Intermediate shafts are typically comprised of two main components: a tubular sub-assembly and a solid shaft sub-assembly. This combination allows for telescoping of the intermediate shaft so that it may be installed in a car, and potentially collapse during a crash scenario.
The solid shaft sub-assembly is traditionally made by an interference fit between a solid shaft and a yoke. The interference is typically created by forming a serration on the yoke, and forming a complimenting but slightly different serration on the solid shaft. These slightly differing serrations create an overlap of the serration flanks on the yoke to the serration flanks on the shaft. This connection holds together the yoke and shaft so that they may form the solid shaft sub-assembly.
Some solid shaft sub-assemblies may undergo a “staking” operation to add an axial retention feature after the yoke and shaft are pressed together. This feature or “stake” is a small patch of metal on the solid shaft that is deformed past the original outer diameter.

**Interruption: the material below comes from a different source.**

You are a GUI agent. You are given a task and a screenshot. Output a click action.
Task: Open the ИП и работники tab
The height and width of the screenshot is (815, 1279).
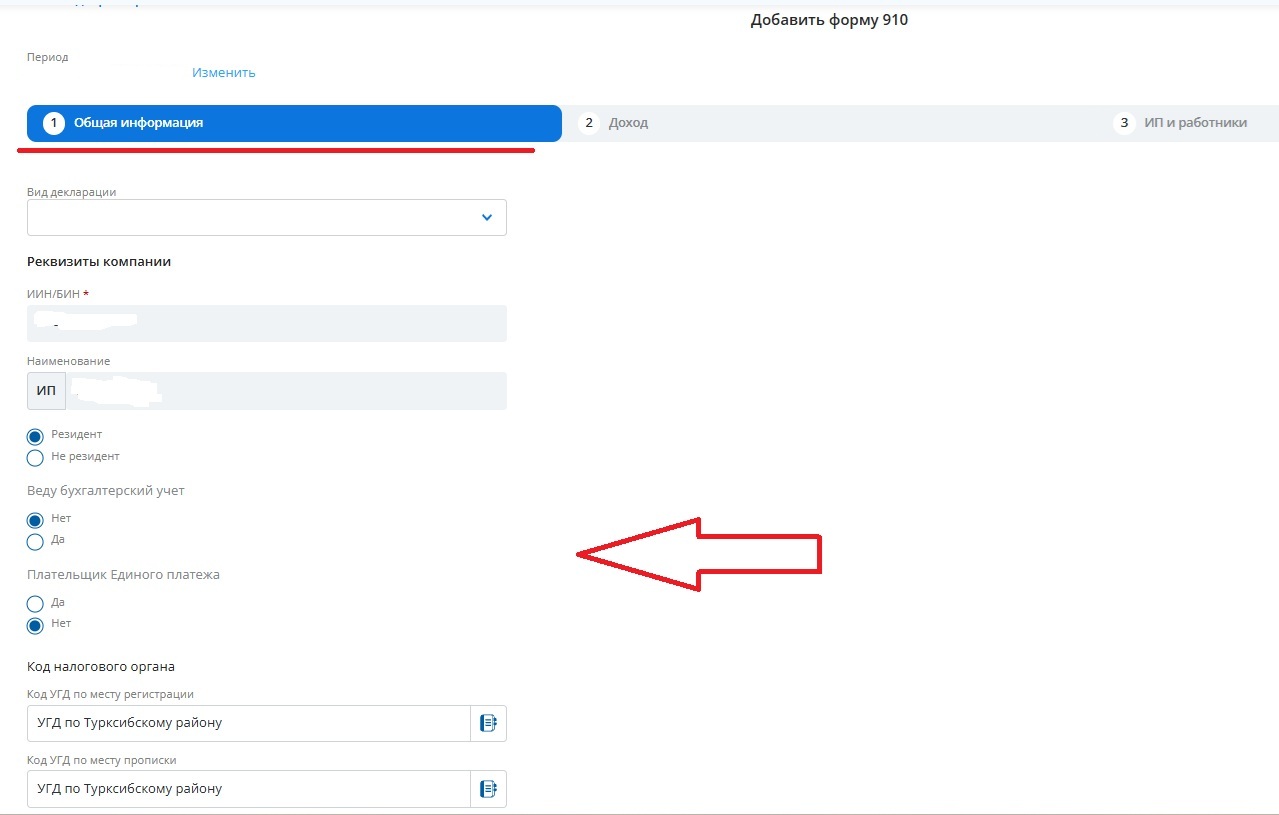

However, with some known solid shaft sub-assemblies, the serrations may be difficult to design, difficult to manufacture, and may be easily damaged. Additionally, the interference connection may be limited in the axial retention force it can withstand before failing. Because of this limited retention force, a redundant axial retention feature is required. Traditional solid shaft sub-assemblies may also encounter difficulties during assembly. For example, the required load to press the two components together may be too high or too low, the components may not press together on a parallel path, the serrations of the components may not connect as desired, or the components may not press together for the desired distance. Accordingly, it is desirable to provide an improved solid shaft sub-assembly.